The Wall Street Journal reports that the agricultural sector is recovering nicely from the recent recession while the rest of the private sector continues to struggle. The counter-cyclical nature of some farm subsidy programs means that the taxpayer bill for the year could be cut in half to only about $12 billion.
From the article:
For many crops, prices are climbing even as big harvests pile up, a rare combination. Farmland values are up while those for some other kinds of real estate languish. Debt on the farm is manageable. Incomes are rising.
And trade, of which many Americans are growing wary, is for agriculture a boon. Asia’s economic vigor and appetites make the farm sector’s reliance on exports—once thought a vulnerability in some quarters—a plus today.
“The farm economy is coming out of the recession far faster than the general economy,” said Don Carson, a senior analyst.
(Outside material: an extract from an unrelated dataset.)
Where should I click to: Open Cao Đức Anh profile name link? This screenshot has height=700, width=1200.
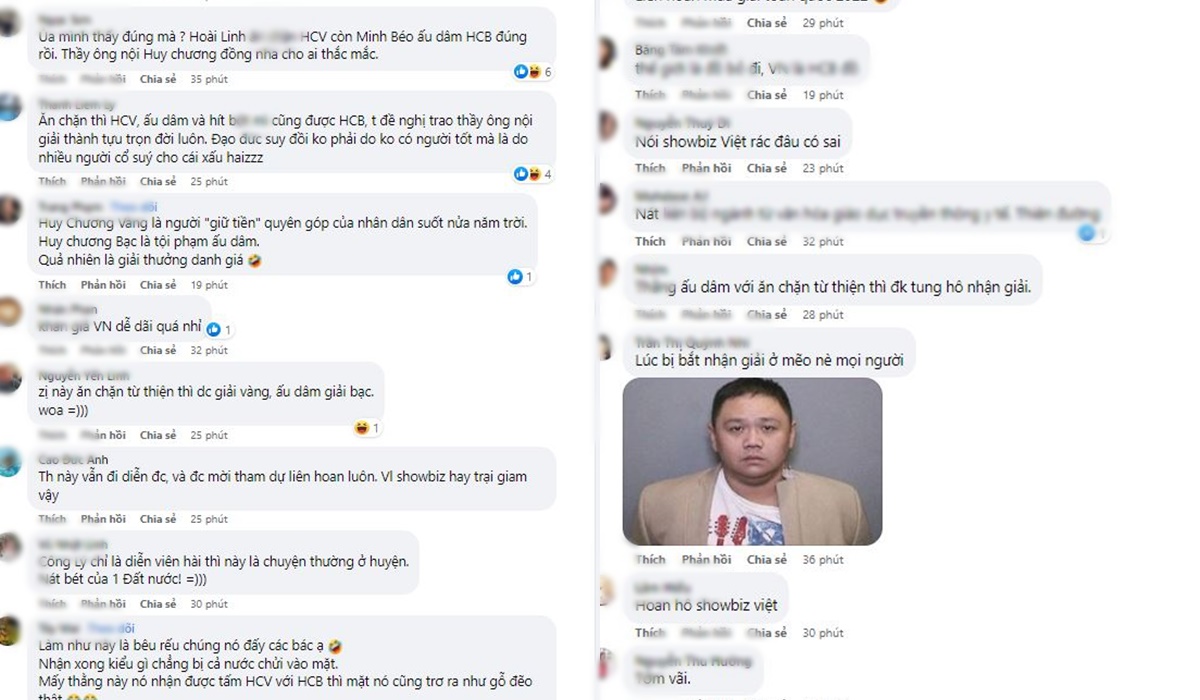[73, 459]
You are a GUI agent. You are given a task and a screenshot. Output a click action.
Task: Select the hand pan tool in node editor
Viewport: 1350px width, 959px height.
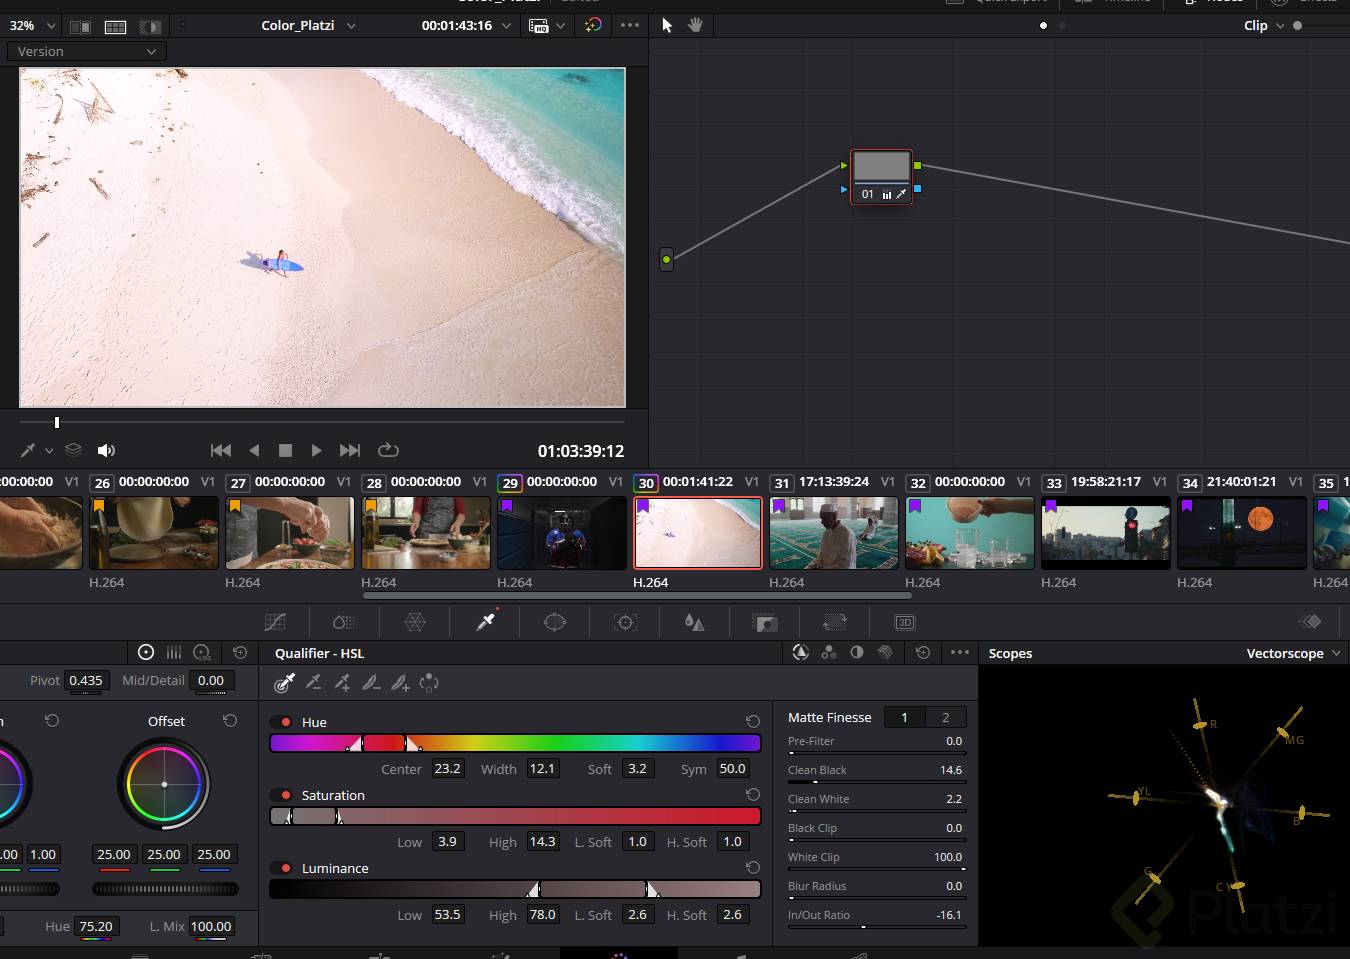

The WSJ article also notes that farmers will still receive direct payments of about $5 billion for basically just being farmers. This subsidy is particularly insulting to taxpayers as the program was created in 1996 to help wean farmers off of subsidies. Instead, these “temporary” payments were turned into a permanent hand-out in 2002.
Better news for taxpayers would be the abolition of farm subsidies. While they obviously remain popular with the beneficiaries and their patrons in Washington, the general public seems to be increasingly aware that the subsidies amount to little more than legalized theft.
Of course, farm subsidy apologists will respond that the programs must be kept in place in order to cushion farm incomes when times aren’t so good. As a Cato essay on farm subsidies points out, this is nonsense:
Another point to consider is that farm households are much more diversified today and better able to deal with market fluctuations. Many farm households these days earn the bulk of their income from nonfarm sources, which creates financial stability. USDA figures show that only 38 percent of farm households consider farming their primary occupation.
Some USDA programs provide useful commercial services such as insurance. The USDA says that its insurance services are “market-based,” but if that were true, there would be no need for subsidies and the services ought to be privatized. After all, most U.S. industries pay for their own commercial services. Also, financial markets offer a wide range of tools, such as hedging and forward contracting, which can help farmers survive cycles in markets without government subsidies.